Thanks for any input.


----------



## Zamnan (Mar 2, 2013)

Thats nice information you have shared. 
I am new in this forum and i was looking about a solution and after reading your post it help me allot. Thanks for your sharing man.


----------



## Odonata (Mar 31, 2013)

So Shadow has been hibernating since around the end of October. The drop temperature and humidity are maintained electronically so there has been nothing to do but occasionally dust off the enclosure. I did check on him two weeks ago as I had a weird feeling and wanted to be sure he was alive in there. Not only was he alive, but entirely unhappy at being woken up. His weight is good, and amazingly active for an animal that basically has not moved for 5 months (posturing and hissing). I took the opportunity to ensure that the substrate he was buried in had the necessary moisture since it is under a large slab in the corner and he then went back to sleep. 

In the meantime on the enclosure front I am just starting construction, as I suspect that I will need to get it completed within the next couple of weeks. I started off by identifying a location in the house to place something no smaller than 6'x4'. I realize this may not be big enough for him as an adult, but I am looking at acquiring some Ackies over the summer so they will likely end up in here once Shadow grows out of it.

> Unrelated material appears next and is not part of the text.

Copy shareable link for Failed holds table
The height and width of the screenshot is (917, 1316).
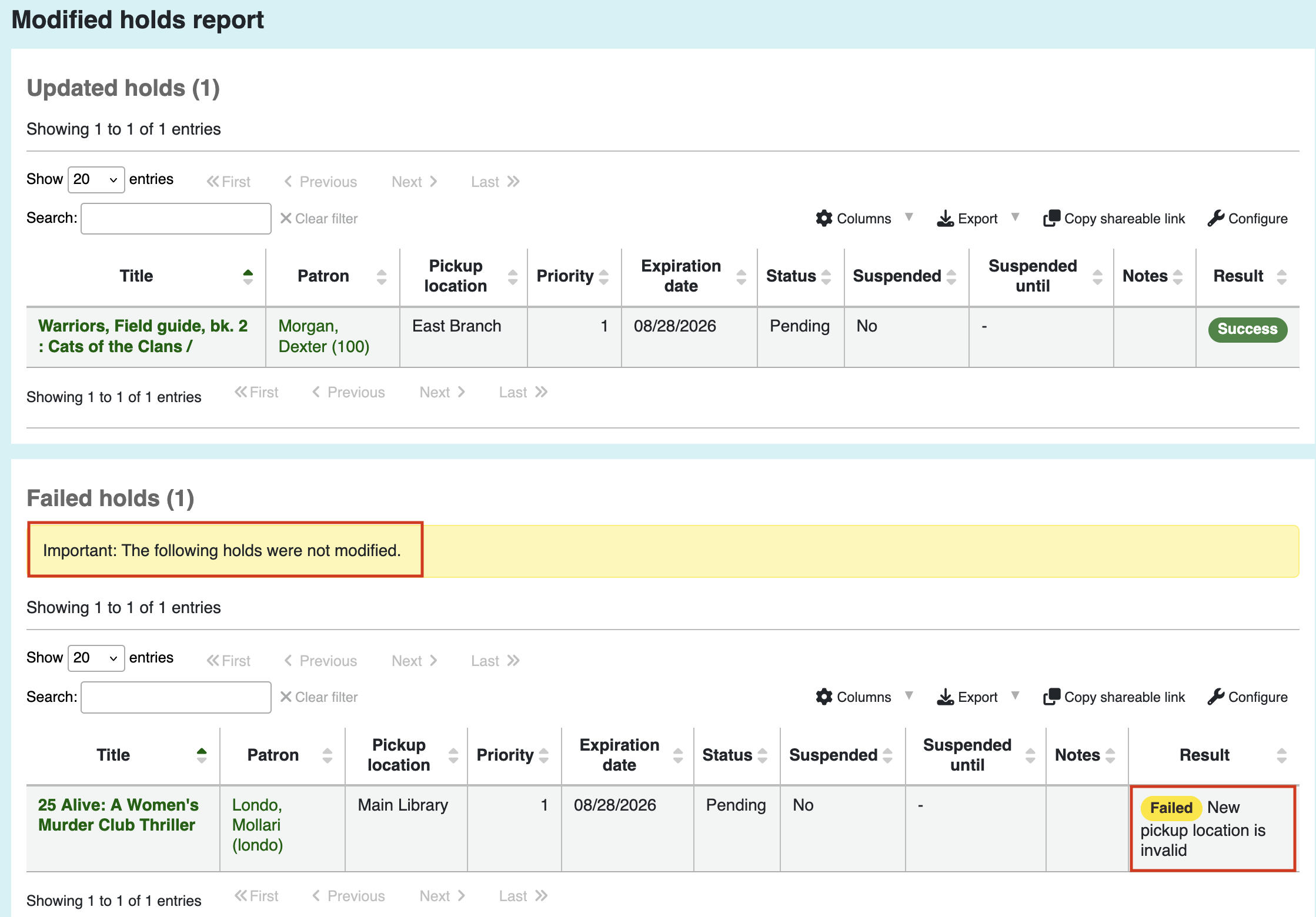click(1114, 697)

The location I decided upon was the top of the stairs as it is frequented a lot and highly visible yet not in the midst of excessive commotion. I first had to build out the landing as there was not sufficient space. I added 4' to the landing by hanging it out over the hallway below. I installed a new dedicated power circuit to support all the electrics. I am just replacing the windows that are above this space and stairwell with new energy efficient vinyl units (part of another project I am just wrapping up).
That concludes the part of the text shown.